# Items
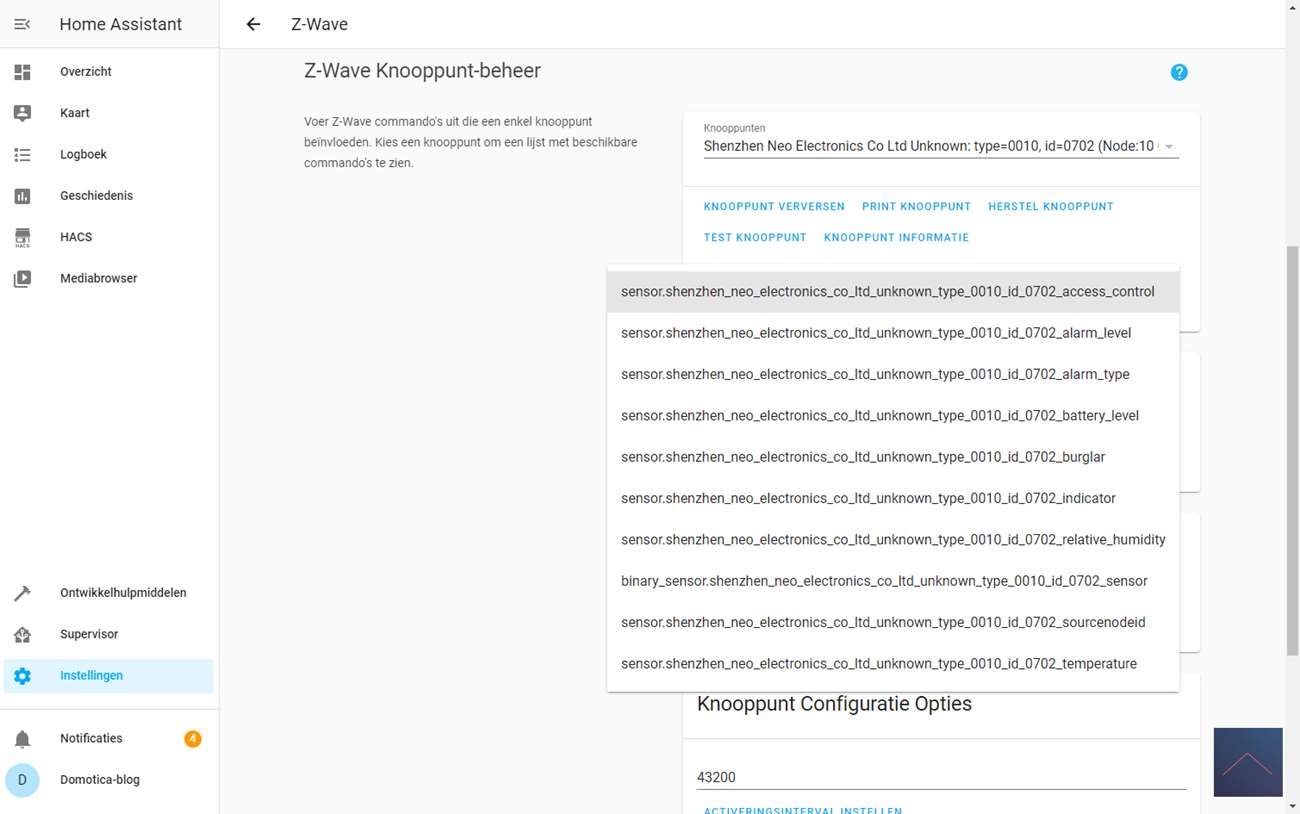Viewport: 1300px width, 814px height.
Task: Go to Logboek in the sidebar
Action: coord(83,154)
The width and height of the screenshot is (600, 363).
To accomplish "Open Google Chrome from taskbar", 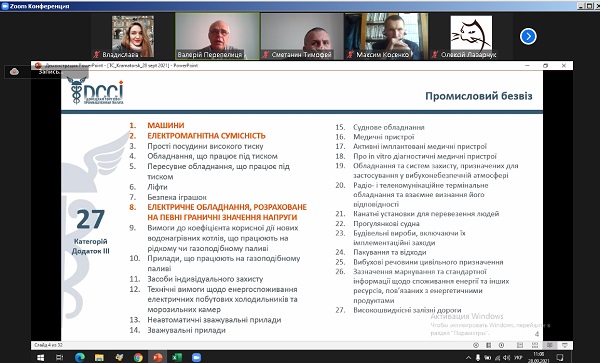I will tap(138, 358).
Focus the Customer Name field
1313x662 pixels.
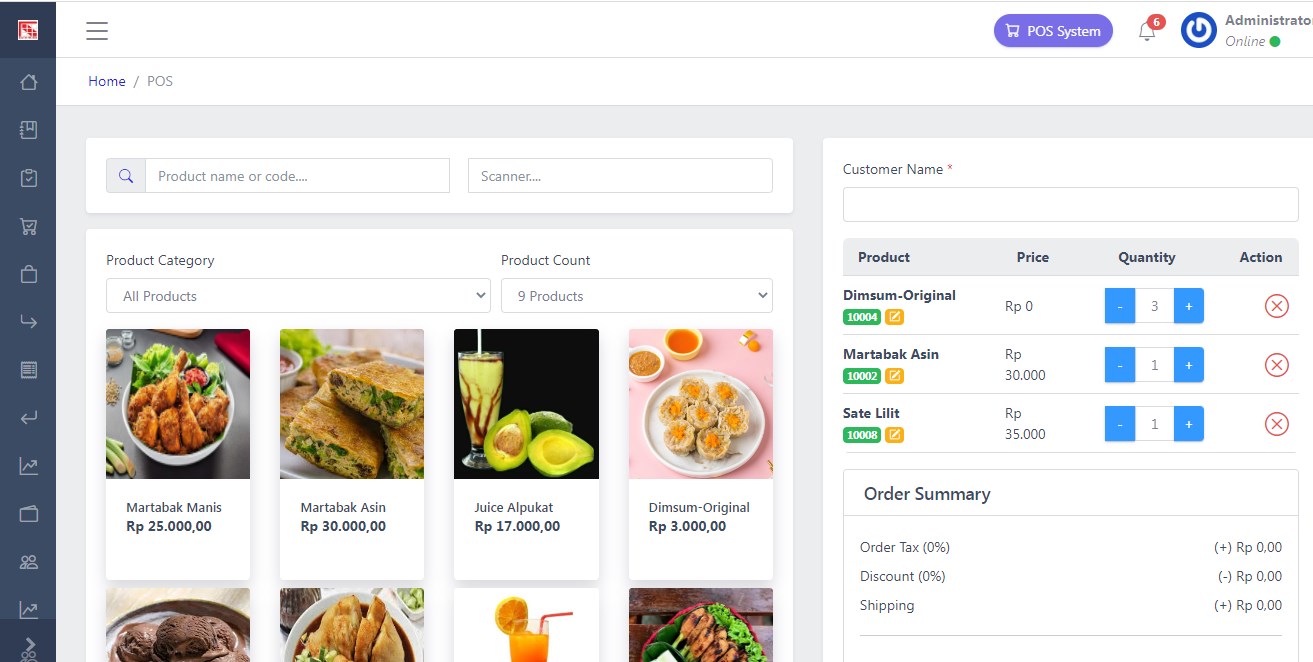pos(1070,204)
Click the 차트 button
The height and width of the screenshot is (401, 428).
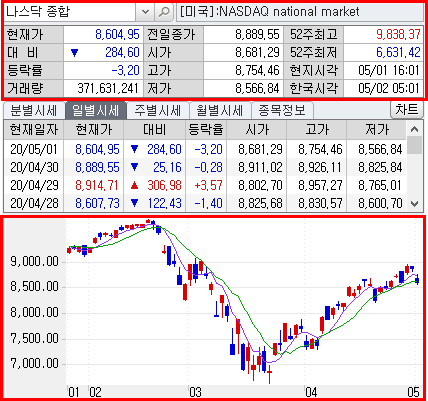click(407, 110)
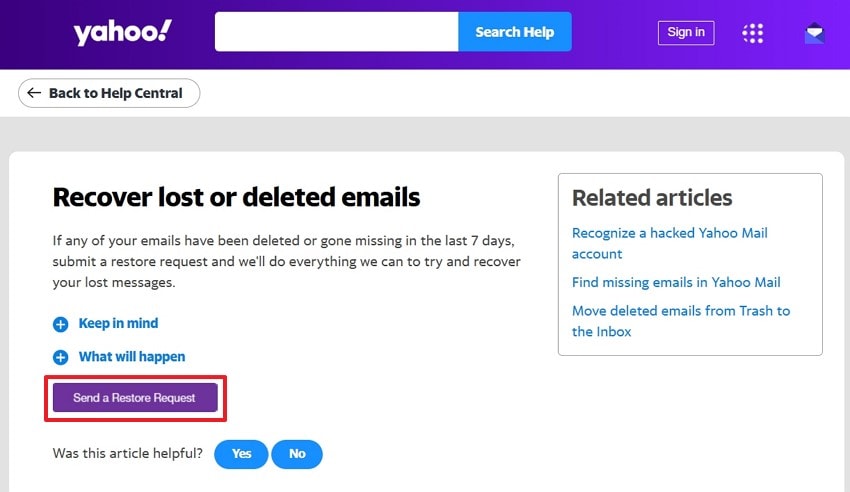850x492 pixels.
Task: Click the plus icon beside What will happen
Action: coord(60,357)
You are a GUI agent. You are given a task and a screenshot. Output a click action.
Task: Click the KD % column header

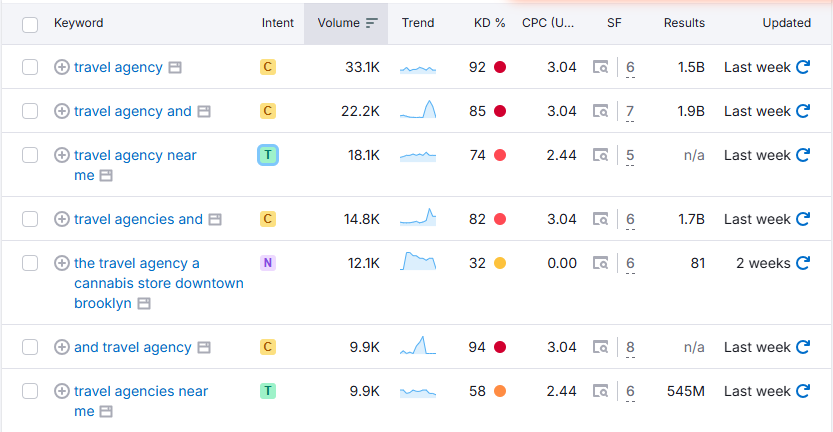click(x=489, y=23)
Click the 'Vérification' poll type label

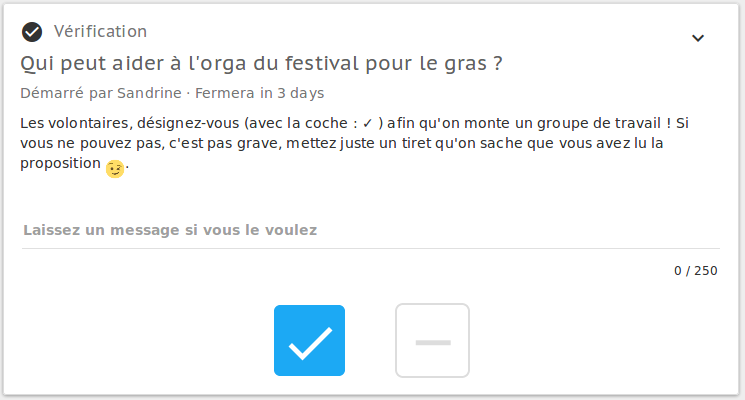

# Exercise brief
In the stretch from the line containing "Click the 차트 button" through the end of the records, change every "screenshot" to "screen capture" and keep everything else the same. Leave the pictures out of your answer.

# Full response
Click the 차트 button
The height and width of the screen capture is (401, 428).
click(407, 110)
850x492 pixels.
Task: Click the plus icon beside What will happen
Action: coord(60,357)
You are a GUI agent. You are given a task and a screen capture. Output a click action.
Task: Click the KD % column header

click(x=489, y=23)
Click the 'Vérification' poll type label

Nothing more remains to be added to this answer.